I have potentially large 2-D arrays of integer values with eac value representing a pixel on a grid, large being defined as processing 3+ arrays of int grid[30000][30000] integers each. These matrices represent a map surface. I would like to store this information inside a database for various reasons.
My question is what would be the best approach? Does anybody have any experience or advice? Does anybody know a good reference for this problem?
So far I have found references to three potential methods of storage.
1) Each array is a column with each pixel on a row:
x | y | map1 | map2 | … |
---|---|---|---|---|
0 | 0 | 1000 | 1 | … |
0 | 0 | 1000 | 1 | … |
0 | 0 | 1100 | 4 | … |
. | . | . | . | … |
. | . | . | . | … |
. | . | . | . | … |
Benefits: Maps straight to arrays for which my analysis algorithms are already written.
Deficiencies: Very large storage overhead. Can’t take advantage of compression techniques.
2) Each array is stored as binary data such that an array is contained in one column and row (shown as commas separated values for ease of reading):
map1 | 1000, 1000, 1100, …. map2 | 1, 1, 4, ….
Benefits: When I need the data, I just pull the whole array and do something with it. Can take advantage of compression techniques such as run length encoding.
Deficiencies: Doesn’t use the database paging system and large maps could cause disk thrashing (is this true, or would the database keep the binary data on disk and page in/out as needed?). If data is compressed, would have to do a whole array search to find a value at a specific [x][y] location.
3) Store each map in a column, but each row is a map row:
0 | 1000, 1000, 1100, ….| 1, 1, 4, …. | … 1 | 1300, 1350, 1300, ….| 2, 1, 1, …. | … . | . | . | … . | . | . | … . | . | . | …
Benefits: Compromise between the two techniques. Can retrieve into memory only the rows I need at the present moment, taking advantage of database paging by row. Can compress each row and searching could go directly to a specific row to find a value at a specific x (column) location, thus not requiring a whole array search.
Deficiencies: If I pull up a row, decompress it for processing, release it, then call it back into memory later I would need to decompress it again. This would be a problem since some of my analysis algorithms scan the map multiple times.
Any input would be much appreciated!
For the last solution, you could try adding a cache, which either stores the last few accessed rows, or just contains all the rows that have been accessed. Then, when your application quits, you can write the cache back into memory. –JediKnil
I was thinking the same thing, but have a cache that would store all the uncompressed rows, until it filled up (give it some maxiumum size, at which point it starts acting like a LIFO queue. It seems like there should be some nifty data structure out there to do this..

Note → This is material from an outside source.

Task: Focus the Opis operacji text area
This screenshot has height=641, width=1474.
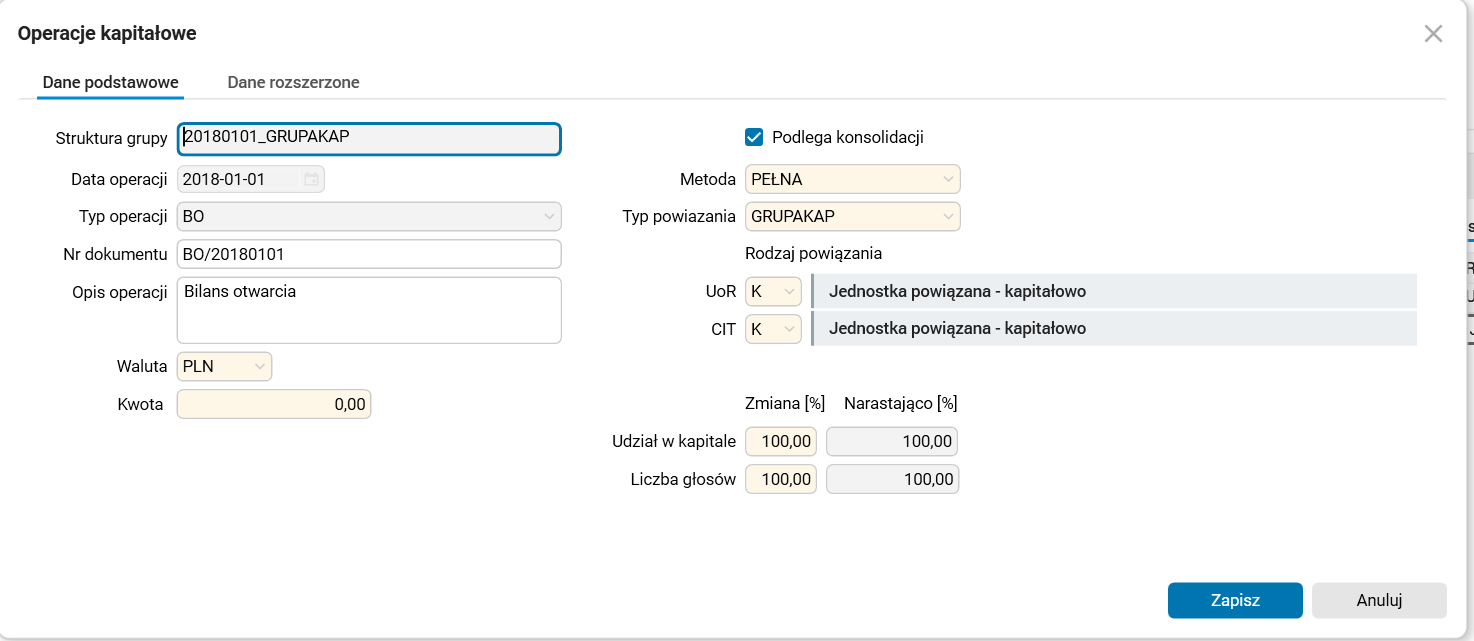Action: click(368, 310)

It seems like both answers are prefering option 3. If the majority of analyses proceed through the array row-by-row, wouldn’t a FIFO queue be a better way? I have data structures for both in by “Algorithms in C” book by Sedgewick. The cache system seems to make the most sense for searching by row/column. I would appreciate any more input. In the mean time I will look at both LIFO and FIFO structures and see how I might implement it inside Cocoa for a test. For now I think I will ignore compression/decompression and concentrate on how well the cache works.
On a side note, since this is geographic data and I am most often interested in grid locations next to each other, tiling would be a better way to page blocks instead of rows. I will also look at using this method where each database row is a block.